みりんや醤油をはじめ、蕎麦や肉じゃがなどの日本料理に使われる出汁やソース、その他様々な調味料にはアルコールが使われています。

しかし、アルコールが含まれているという理由で日本料理を食べることができない人達が国境を越え多く存在します。世界に少なくとも20億人近くいるムスリムの人々です。そのような状況を受け、香川県にある鎌田醤油は地元の特産品である讃岐うどんをより多くの人に食べてもらおうとノンアルコールのうどん出汁をハラール認証申請する準備を進めています。

ノンアルコールのうどん出汁を開発するというアイディアは、現在坂出市の醤油メーカーに勤務するインドネシア人女性、アルム・ティヤス・スミナールさん(28歳)によって発案されました。彼女は香川大学の大学院を卒業し、今の仕事に就きました。

学生時代にアルムさんは近所の食堂で讃岐うどんを食べようとしたことがありました。しかし、うどんが目の前に運ばれてきた際に出汁に醤油かみりんが使われているのではないかと思い当たり店員に尋ねたところ、「使っている」との答えが返ってきました。みりんは米から作られる甘い料理酒です。その返事を聞き、アルムさんはうどんを食べることをあきらめなければなりませんでした。

この経験が、後の彼女が従事する職業に影響をもたらすことになりました。2019年に大学院を修了して鎌田醤油に就職したアルムさんは、ムスリムに対するハラール製品の重要性を同僚に広め、アルコールを含まない醤油出汁の開発に乗り出しました。

完成した製品にはアルコール成分も動物由来物質も使用されておらず、また、みりんの代わりとなる原材料の配合にも気を配ったといいます。

ハラール認証には浄化された製造ラインを使用するという条件があります。1789年創業の鎌田醤油はこの条件をクリアするため製造装置を指定の洗浄剤でを6回水洗いすることで対応しています。

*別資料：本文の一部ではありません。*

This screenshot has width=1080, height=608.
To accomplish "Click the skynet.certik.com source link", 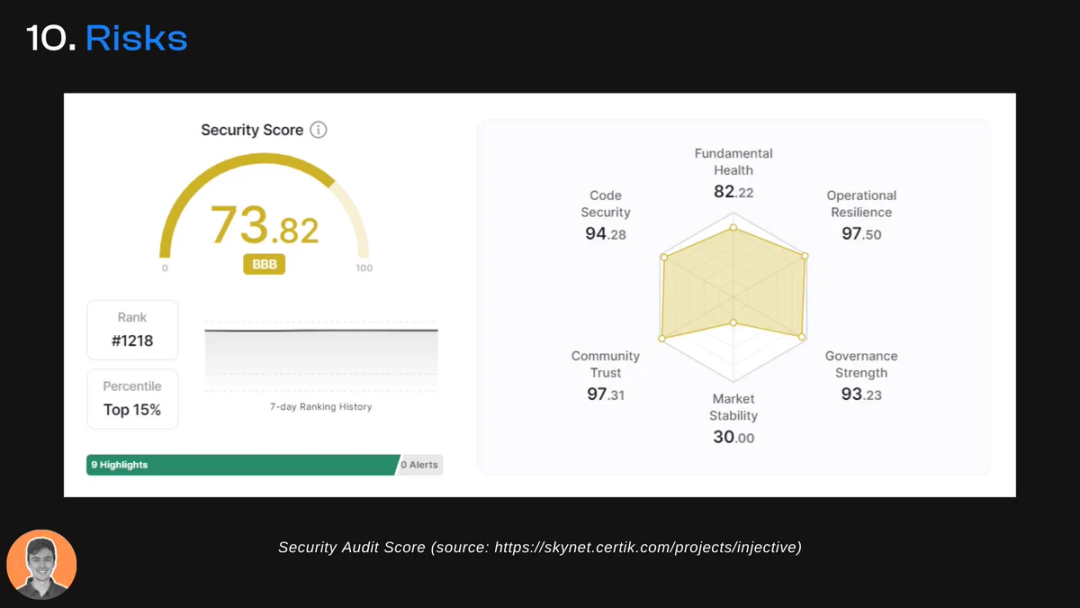I will [647, 547].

製造部門に所属するアルムさんの上司ナイトウトシノブさんは彼女の根気強さについてこう言います。「彼女はやりたいことをとことん追求する強い意志を持っています。そういう人が仕事をすると、一番いい結果が生まれるんです。」

試行錯誤の末、ムスリム向けのうどん出汁醤油が完成し2022年に発売されました。2023年にハラール認証取得を計画していることについてアルムさんは「ハラールが何かという基準は人によって異なりますが、認証マークがついていればムスリム全員が安心して食べることができます。」と語っています。

申請に先立ち、同社はムスリムの人口が2億人を超えるインドネシアで製品が要件を満たしていることを最初に確認する意向です。その後の申請手続きはオンライン申請、書類審査、現地調査、そして最終審査という流れを予定しています。

2030年までには世界のムスリム人口が20億人を超えると予想され、鎌田醤油はこの製品には世界的な潜在需要があるだろうと見込んでいます。ムスリム人口の増加に伴い、日本でもこのようにハラール認証を取得する事業者が増えてきています。

「認証が取れればムスリムの多い国へ輸出することも視野に入れます」とナイトウさんは言います。ハラール認証には費用と期間を要しますが、アルムさんは「私の人生においてあきらめるということはありません。」と意志を固めています。